■ **Task directions**:
A single figure is required: the number of lines below in which the word "Given" occurs.

■ **Record extracts**:
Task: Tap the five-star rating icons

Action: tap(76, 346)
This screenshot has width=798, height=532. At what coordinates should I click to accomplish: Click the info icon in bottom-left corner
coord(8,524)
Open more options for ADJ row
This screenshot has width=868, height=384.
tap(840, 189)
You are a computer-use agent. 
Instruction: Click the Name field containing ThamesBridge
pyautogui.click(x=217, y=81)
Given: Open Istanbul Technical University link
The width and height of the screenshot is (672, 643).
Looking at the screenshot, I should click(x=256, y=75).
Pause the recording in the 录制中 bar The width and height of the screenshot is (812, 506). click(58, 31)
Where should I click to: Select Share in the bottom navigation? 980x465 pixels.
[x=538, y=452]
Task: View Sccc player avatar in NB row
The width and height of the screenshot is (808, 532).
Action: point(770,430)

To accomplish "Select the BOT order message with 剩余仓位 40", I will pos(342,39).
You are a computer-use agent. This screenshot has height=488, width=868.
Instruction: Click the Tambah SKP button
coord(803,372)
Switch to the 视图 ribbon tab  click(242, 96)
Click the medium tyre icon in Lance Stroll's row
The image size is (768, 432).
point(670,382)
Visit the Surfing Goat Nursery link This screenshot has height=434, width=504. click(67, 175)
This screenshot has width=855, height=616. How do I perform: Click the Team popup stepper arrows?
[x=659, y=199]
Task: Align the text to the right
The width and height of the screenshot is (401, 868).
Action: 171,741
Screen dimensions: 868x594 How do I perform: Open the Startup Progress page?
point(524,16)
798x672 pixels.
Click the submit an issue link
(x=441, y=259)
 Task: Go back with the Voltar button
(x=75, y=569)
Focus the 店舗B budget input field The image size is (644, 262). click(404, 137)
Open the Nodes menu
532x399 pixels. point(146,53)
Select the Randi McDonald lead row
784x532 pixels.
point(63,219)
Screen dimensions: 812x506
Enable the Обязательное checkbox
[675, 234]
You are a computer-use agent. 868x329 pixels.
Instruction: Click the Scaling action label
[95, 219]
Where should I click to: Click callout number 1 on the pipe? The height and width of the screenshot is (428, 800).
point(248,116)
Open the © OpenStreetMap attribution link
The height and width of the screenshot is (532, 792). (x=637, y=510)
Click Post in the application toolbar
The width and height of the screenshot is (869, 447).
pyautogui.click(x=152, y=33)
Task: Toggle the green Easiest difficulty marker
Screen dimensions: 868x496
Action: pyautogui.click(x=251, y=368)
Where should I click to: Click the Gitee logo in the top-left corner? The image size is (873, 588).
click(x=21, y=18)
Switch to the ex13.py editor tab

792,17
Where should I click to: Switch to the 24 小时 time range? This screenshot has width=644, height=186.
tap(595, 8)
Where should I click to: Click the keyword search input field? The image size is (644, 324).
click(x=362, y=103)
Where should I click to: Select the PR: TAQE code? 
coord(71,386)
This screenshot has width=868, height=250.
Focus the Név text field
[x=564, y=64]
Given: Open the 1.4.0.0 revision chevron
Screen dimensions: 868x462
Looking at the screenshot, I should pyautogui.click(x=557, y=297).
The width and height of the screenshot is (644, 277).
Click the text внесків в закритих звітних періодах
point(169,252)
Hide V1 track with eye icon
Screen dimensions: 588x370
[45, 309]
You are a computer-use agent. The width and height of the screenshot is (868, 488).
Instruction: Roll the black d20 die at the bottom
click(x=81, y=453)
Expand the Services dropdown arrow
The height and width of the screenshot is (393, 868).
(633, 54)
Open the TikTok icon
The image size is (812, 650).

■ **Task answer**:
2